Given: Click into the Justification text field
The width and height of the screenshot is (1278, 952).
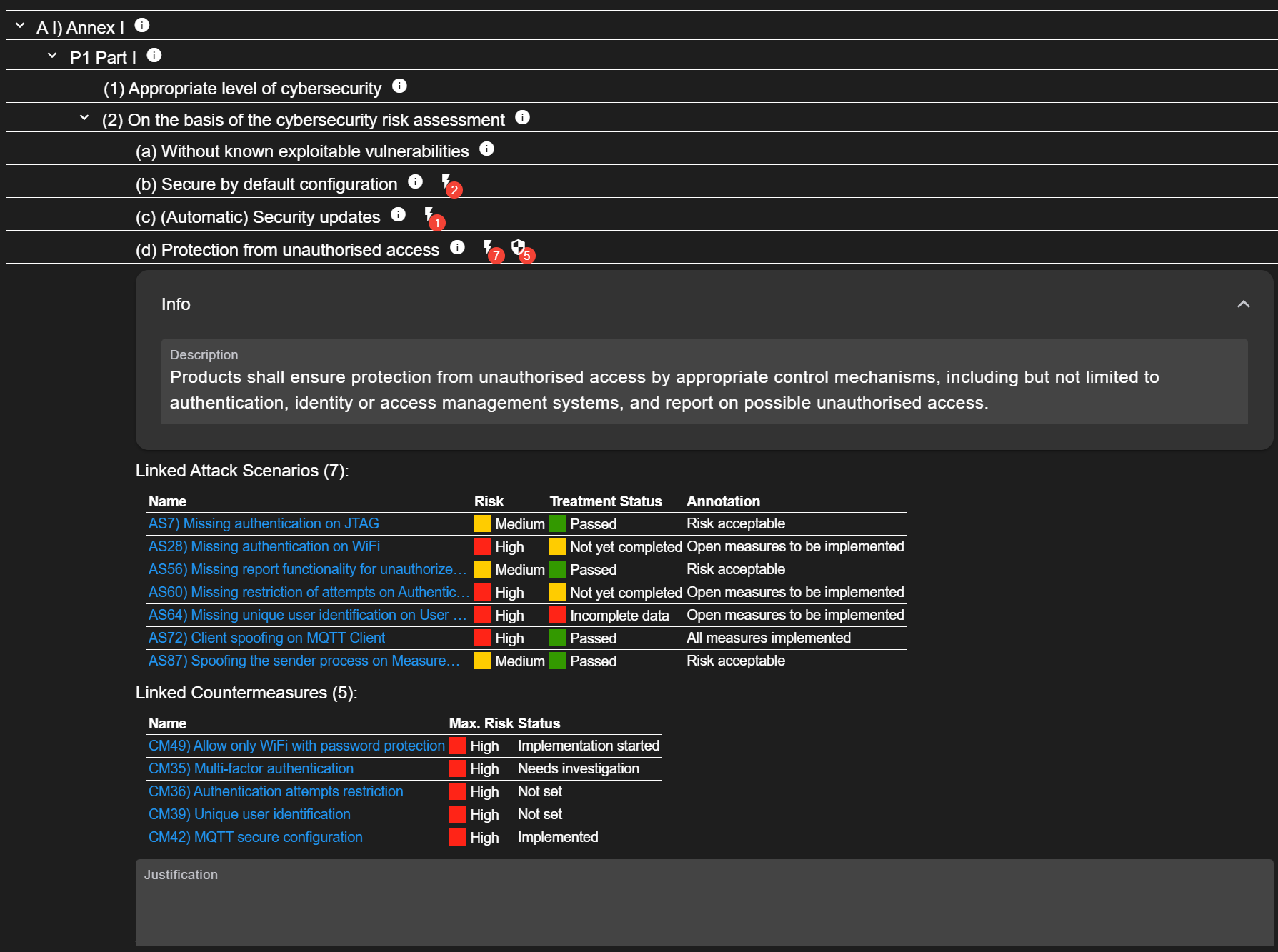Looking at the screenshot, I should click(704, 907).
......
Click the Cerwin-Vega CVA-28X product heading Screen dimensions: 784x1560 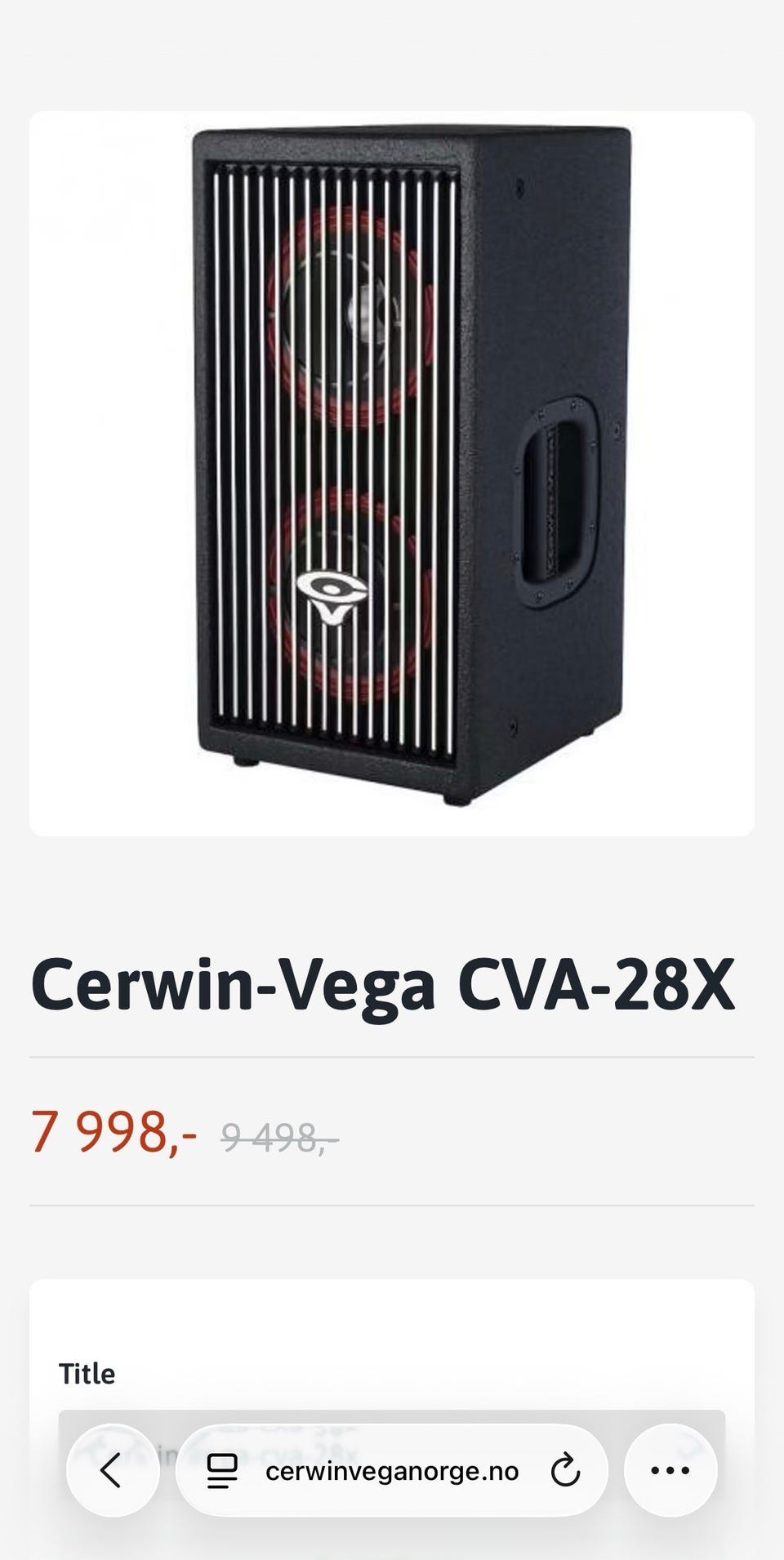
......
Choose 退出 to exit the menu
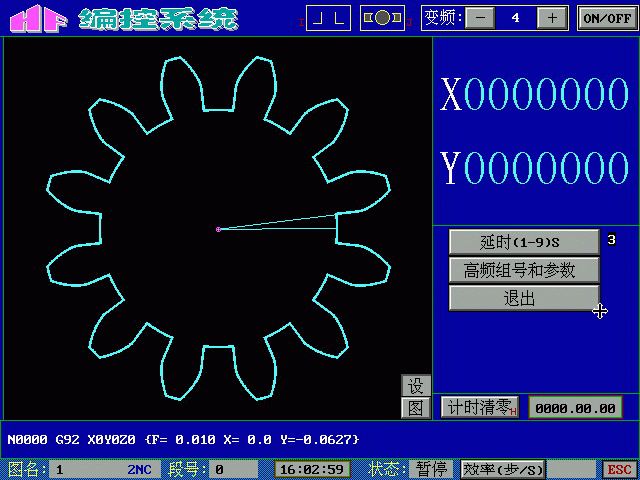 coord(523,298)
......
**What needs to be done**
Reproduce word for word the rows from the line with "Given: Click into" up to and including the line with "Looking at the", and leave the pictures out of your answer.

**Exercise response**
Given: Click into the Justification text field
The width and height of the screenshot is (1278, 952).
Looking at the screenshot, I should click(704, 907).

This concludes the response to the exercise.